- [TASK PROMPT]:
Reproduce the stretch of items from the line that contains "Given: Open settings" through the line that contains "will [897, 237].", both included, copying each line exactly.

- [DATA RECORDS]:
##############################

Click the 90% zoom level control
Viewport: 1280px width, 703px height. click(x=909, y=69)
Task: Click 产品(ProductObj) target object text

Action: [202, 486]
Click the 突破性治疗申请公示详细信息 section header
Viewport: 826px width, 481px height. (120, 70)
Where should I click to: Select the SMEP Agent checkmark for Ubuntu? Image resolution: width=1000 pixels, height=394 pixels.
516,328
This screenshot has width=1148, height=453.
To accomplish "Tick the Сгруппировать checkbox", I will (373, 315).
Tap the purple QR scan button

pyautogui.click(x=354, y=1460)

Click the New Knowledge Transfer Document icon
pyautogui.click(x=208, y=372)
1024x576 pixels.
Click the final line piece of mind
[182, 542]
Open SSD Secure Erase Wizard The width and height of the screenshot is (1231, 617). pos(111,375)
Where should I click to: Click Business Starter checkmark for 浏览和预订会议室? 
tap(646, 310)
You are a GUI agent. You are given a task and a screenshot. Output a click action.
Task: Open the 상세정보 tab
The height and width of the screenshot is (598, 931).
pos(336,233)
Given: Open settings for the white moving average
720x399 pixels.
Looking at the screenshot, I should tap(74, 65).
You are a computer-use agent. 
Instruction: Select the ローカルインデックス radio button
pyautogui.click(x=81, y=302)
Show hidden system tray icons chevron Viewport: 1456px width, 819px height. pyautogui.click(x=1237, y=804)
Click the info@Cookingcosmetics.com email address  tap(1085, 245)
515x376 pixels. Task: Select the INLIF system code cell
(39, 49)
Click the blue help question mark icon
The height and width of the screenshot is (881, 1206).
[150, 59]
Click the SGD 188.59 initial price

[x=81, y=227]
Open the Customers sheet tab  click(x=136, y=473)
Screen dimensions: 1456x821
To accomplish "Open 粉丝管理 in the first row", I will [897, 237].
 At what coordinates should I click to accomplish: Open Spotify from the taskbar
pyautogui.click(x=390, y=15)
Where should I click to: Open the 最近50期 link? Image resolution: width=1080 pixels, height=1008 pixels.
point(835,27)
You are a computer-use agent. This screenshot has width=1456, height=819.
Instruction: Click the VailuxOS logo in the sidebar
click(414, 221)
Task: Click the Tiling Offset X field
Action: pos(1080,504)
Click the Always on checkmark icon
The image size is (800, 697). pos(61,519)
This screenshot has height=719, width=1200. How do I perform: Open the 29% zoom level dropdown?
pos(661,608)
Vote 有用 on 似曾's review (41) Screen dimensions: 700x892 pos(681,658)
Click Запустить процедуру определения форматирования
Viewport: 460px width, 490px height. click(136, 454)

##############################

- [SOLUTION TO THIS PROBLEM]:
Given: Open settings for the white moving average
720x399 pixels.
Looking at the screenshot, I should tap(74, 65).
You are a computer-use agent. 
Instruction: Select the ローカルインデックス radio button
pyautogui.click(x=81, y=302)
Show hidden system tray icons chevron Viewport: 1456px width, 819px height. pyautogui.click(x=1237, y=804)
Click the info@Cookingcosmetics.com email address  tap(1085, 245)
515x376 pixels. Task: Select the INLIF system code cell
(39, 49)
Click the blue help question mark icon
The height and width of the screenshot is (881, 1206).
[150, 59]
Click the SGD 188.59 initial price

[x=81, y=227]
Open the Customers sheet tab  click(x=136, y=473)
Screen dimensions: 1456x821
To accomplish "Open 粉丝管理 in the first row", I will [897, 237].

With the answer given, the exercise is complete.